Ces deux jeunes réalisateurs utilisent la mise en scène de leur film pour confronter les protagonistes, ce qui donne des scènes que leur envierait la fiction tant leur ancrage dans le réel fonde leur édifiante puissance. Dans La Vie n’est pas immobile, dont le titre annonce déjà ce mouvement, Alassane Diago revient dans son village natal, où il avait proposé à sa mère de se confier à sa caméra dans Les Larmes de l’émigration, retour sur sa propre enfance en dialogue avec cette mère qui continue d’attendre dans un dénuement total un mari parti vingt-trois ans plus tôt sans plus jamais donner de nouvelles. La Vie n’est pas immobile dévoile une partie du hors-champ de ce premier film, la mère ne subsistant que grâce au jardin qu’elle cultive, que ce premier geste de cinéma ne nous montrait pas, dans son désir de se concentrer sur la relation et la mémoire. C’est en effet l’impressionnante détermination des femmes que documente ce deuxième film. Il débute de semblable façon par l’abnégation d’une tante d’Alassane, Houlèye Ba, dont le mari malade vit reclus à l’écart de tous depuis une quinzaine d’années et dont les larmes sont proches de celles de sa mère. Mais nous voyons cette femme se révéler motrice dans l’association des femmes du village pour cultiver le jardin collectif (dont elle situe l’origine dans les difficultés liées à l’émigration des hommes) et finalement développer un discours radicalement féministe, démontrant si cela était encore nécessaire que le degré de conscience des femmes est tout aussi vif dans les contrées les plus reculées !

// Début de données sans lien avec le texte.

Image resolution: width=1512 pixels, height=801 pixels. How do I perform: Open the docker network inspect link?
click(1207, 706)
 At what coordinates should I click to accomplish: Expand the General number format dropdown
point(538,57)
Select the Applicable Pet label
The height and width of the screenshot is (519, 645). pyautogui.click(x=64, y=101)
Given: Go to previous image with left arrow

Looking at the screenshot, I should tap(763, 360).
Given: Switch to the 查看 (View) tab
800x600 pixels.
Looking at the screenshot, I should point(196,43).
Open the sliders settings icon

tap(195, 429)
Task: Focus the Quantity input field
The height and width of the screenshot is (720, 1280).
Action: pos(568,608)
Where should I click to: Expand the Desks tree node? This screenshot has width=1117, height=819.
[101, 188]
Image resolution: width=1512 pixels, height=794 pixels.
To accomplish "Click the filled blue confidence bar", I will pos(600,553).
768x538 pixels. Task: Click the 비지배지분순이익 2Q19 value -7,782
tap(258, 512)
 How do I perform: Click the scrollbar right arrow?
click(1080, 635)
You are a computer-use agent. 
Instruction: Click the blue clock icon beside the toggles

Face à la bêtise des hommes qui leur coupent l’eau d’arrosage en leur reprochant de la gaspiller, Alassane soutient ouvertement les femmes lors de la réunion du conseil des sages du village : « Les femmes m’ont donné leur version et c’est à vous maintenant ! ». Mais il le fait avec une infinie subtilité et humilité, respectueux des coutumes et conscient des possibles. Sa caméra suit l’arrivée de chacun des hommes, louangés par le griot de service, tandis que les femmes sont introduites en groupe, le rituel ne les différenciant pas plus que la masse que montraient les vieux films coloniaux. Il prend soin de laisser parler les hommes sur leur perception de son dernier film. On perçoit combien ils sont coincés entre la nécessité économique de l’émigration et les drames qu’elle entraîne, mais aussi entre la conscience de la douleur des femmes et la nécessité de préserver leur attente pour que les hommes reviennent prendre leur place auprès d’elles. Ces femmes, Alassane prend bien soin de leur préciser qu’il n’a rien de supérieur à elles. Les choses étant posées (légitimité de sa parole, respect de la complexité et positionnement égalitaire), il se permet d’intervenir en faveur des femmes dont les revenus du jardin permettent notamment de payer l’école à leurs enfants et donc de ne plus devoir quémander. Son intervention est proprement politique : il prend radicalement position dans un rapport de force essentiel au devenir de la communauté villageoise. C’est son statut de cinéaste qui a fait ses preuves et qui a été validé par l’extérieur qui lui permet ainsi d’intervenir malgré son jeune âge. Et c’est la présence de sa caméra qui met les sages dans l’embarras, conscients qu’ils sont que leur image sera vue dans le monde mais aussi qu’ils sont dorénavant, malgré leur isolement au fin fond du Sénégal, une image du monde. Dans leurs explications confuses et embarrassées, ils seront sauvés par l’appel à la prière
Nous ne déflorerons pas davantage le film sur le succès de l’opération et le sort des remontrances de ces indignées africaines, elles aussi ouvertement déçues des politiciens, mais retenons là l’extraordinaire validation d’une démarche de cinéma, rendue possible au départ par l’énorme investissement en énergie et persévérance d’une équipe franco-africaine, celle d’Africadoc, et du tissu professionnel qui s’est peu à peu construit en Afrique autour du cinéma documentaire. Un cinéaste est lancé, qui sait manier l’autorité de sa caméra tout en respectant ceux qu’il filme, qui sait équilibrer et construire son récit pour en restaurer le sens à un spectateur convié à percevoir dans la singularité d’un village paumé en Afrique les enjeux à l’uvre dans sa propre vie. Et qui aussi, cerise sur le gâteau mais participant du tout, sait communiquer la beauté qu’il voit dans un village balayé par les vents de sable, en proie aux profondes souffrances comme aux vivifiantes solidarités, où la vie est tout sauf immobile. (1)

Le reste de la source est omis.